|[AMRadio] Interesting FM Bcast Propagation |
doxemf at aol.com
doxemf at aol.com
Sat Jul 15 21:06:52 EDT 2006
I was listening to my usual station 93.9 North Hampton MA yesterday, (
Friday), which is about 50 miles or so east over the mountain
when it faded out and was replaced by 93.7 from Albany NY about 40
miles west over another mountain.
This reception was swinging between the two stations in a similar
fashion to AM QSB but without the phasing for several hours in the
afternoon. Tuning in between the frequencies yielded the usual
distortion and if I tuned to the 93.7 station it was receiving the same
way with the cross fade between the two stations perfect.
Now the signals from both stations are normally just at or below the
stereo detection point using an SAE 8000 analog tuner.
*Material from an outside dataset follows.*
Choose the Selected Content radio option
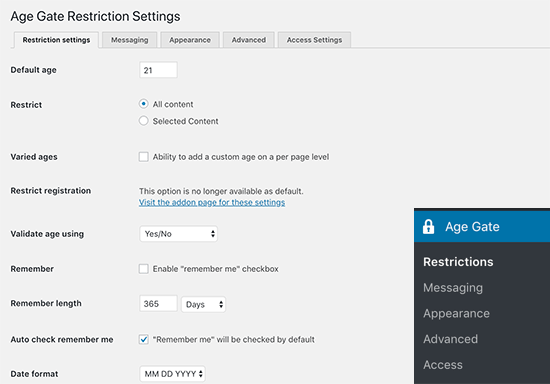 [x=143, y=121]
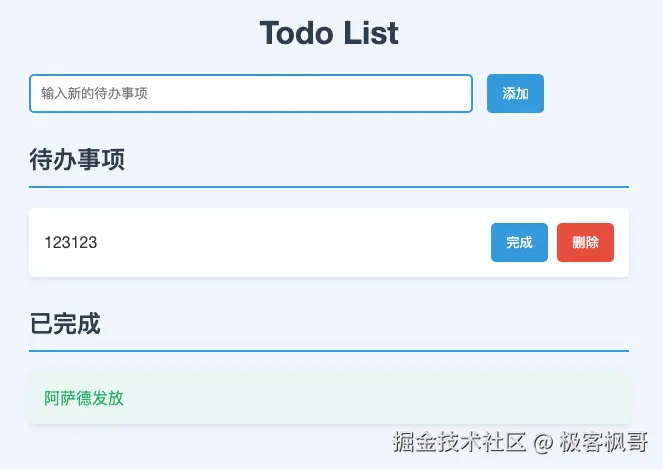Click the 已完成 section heading

pyautogui.click(x=65, y=323)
But without the
shifting. Antenna is a normal 300 ohm inside FM balanced dipole
I did fire up a wide band receiver to look at the IF spectrum but the
signals were so close to the noise floor that any measurements were not
possible, although enough of the levels were visible to see the see-saw
strength between the two stations.
There is a 1000 ft+ N/S mountain ridge immediate west and another one
to the east about 5 miles.
This behavior has been heard several times especially when there are
significant temperature gradients low in the atmosphere.
I would suspect that however the reflective or ducting effect is
producing this could be visualized as similar to the waves
on the surface of a pond reflecting light at a slow rate. IE,
consistent, slow ripples over a thermal reflective layer of the
I am just surprised at the short distance and would think that there
would be technique to take measurements of the distance involved and
determine the actual height of the reflective layer.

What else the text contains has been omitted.